[Collected data entries]
*-*-*
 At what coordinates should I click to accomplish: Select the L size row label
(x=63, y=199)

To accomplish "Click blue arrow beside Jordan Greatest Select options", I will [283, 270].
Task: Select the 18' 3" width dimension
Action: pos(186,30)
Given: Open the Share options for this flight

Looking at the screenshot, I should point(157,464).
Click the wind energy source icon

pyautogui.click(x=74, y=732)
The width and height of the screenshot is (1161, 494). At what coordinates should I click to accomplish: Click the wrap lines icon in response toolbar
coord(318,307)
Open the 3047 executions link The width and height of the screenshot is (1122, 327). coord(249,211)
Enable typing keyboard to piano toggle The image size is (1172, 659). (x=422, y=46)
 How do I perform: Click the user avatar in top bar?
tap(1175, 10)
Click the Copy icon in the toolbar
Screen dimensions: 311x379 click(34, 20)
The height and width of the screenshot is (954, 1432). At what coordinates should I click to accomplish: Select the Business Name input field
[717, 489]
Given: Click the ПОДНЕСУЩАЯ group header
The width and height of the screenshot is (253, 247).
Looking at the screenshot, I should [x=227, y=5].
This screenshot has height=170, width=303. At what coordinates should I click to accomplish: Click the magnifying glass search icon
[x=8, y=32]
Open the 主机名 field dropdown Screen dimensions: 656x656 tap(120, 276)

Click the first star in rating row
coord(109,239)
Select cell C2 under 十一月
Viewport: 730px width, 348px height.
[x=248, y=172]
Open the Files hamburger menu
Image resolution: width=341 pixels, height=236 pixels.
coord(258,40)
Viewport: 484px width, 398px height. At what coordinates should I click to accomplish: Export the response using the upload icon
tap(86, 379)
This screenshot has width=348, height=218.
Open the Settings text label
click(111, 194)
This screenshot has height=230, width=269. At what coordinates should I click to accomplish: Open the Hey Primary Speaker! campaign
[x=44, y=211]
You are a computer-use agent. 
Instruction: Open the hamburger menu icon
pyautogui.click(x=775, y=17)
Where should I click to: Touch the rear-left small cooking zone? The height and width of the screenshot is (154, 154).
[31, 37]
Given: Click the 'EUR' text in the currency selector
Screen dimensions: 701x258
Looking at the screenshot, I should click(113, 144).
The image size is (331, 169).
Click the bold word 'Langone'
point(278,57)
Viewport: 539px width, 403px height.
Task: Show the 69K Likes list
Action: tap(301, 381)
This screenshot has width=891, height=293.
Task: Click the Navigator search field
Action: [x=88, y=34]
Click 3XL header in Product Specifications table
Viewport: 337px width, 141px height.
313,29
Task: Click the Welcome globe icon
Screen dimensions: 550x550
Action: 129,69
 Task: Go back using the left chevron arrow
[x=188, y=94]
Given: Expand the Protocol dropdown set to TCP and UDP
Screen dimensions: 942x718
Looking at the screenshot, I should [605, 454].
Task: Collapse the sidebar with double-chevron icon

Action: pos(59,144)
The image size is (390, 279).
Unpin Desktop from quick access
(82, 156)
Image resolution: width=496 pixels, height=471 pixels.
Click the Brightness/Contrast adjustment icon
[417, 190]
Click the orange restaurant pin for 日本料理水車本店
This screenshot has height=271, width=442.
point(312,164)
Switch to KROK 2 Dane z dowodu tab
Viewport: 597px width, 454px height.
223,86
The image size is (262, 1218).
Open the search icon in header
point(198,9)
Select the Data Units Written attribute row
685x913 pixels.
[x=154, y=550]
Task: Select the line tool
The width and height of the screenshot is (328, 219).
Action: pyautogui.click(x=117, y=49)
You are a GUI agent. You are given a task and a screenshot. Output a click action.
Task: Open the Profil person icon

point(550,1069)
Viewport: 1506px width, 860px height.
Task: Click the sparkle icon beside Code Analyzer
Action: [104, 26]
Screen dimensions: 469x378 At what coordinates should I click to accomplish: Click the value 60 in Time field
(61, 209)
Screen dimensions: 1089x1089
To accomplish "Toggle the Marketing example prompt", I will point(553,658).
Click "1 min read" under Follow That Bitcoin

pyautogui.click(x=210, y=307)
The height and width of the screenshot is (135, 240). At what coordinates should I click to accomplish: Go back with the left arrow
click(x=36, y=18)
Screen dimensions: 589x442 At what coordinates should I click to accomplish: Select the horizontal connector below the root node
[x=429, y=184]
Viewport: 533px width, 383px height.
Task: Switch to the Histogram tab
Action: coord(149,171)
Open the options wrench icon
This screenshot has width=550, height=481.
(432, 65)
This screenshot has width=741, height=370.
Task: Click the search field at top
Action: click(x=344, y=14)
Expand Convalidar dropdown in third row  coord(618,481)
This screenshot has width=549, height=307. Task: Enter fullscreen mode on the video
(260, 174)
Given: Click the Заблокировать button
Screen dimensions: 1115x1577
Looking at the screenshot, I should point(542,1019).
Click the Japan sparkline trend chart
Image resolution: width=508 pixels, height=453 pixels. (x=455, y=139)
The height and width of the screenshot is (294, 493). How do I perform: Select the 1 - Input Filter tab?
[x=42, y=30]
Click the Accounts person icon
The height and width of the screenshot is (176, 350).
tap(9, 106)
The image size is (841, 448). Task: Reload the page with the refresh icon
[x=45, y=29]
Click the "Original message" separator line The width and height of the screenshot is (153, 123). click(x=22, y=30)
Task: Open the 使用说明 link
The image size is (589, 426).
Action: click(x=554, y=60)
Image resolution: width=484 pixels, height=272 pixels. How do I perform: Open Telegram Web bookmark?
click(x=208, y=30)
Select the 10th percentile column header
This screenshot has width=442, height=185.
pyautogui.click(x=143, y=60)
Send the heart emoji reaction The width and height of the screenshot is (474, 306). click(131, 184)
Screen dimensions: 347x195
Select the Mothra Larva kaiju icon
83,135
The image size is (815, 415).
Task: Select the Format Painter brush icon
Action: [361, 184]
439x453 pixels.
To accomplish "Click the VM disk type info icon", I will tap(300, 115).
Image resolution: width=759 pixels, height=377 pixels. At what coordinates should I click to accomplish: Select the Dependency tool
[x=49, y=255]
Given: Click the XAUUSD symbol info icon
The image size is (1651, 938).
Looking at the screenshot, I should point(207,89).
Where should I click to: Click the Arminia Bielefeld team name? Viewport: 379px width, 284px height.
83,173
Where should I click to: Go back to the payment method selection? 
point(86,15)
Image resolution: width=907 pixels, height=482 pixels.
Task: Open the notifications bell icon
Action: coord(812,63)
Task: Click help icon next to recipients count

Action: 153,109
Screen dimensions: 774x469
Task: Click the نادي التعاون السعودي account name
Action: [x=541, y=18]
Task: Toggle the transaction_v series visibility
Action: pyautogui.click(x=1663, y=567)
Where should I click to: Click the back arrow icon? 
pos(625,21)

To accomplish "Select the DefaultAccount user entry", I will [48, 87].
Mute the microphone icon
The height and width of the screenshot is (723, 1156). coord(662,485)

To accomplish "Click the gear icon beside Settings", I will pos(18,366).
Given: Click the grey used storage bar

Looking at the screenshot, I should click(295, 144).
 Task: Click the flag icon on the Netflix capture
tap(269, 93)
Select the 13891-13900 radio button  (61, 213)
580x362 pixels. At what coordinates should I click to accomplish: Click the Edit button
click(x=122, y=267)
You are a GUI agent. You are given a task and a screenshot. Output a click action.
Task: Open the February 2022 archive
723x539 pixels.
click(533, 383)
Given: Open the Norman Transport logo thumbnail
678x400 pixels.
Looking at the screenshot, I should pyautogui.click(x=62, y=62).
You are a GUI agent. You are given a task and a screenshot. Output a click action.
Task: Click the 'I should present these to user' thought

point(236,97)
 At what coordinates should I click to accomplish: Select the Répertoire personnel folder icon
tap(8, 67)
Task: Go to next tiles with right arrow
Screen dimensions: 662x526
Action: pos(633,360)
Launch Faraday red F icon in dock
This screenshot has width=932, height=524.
*-*-*
### WHAT THE EXERCISE ASKS
Where the word "link" shows up in a line of the records above, count that line; then give the count by itself.

### EXERCISE RESPONSE
2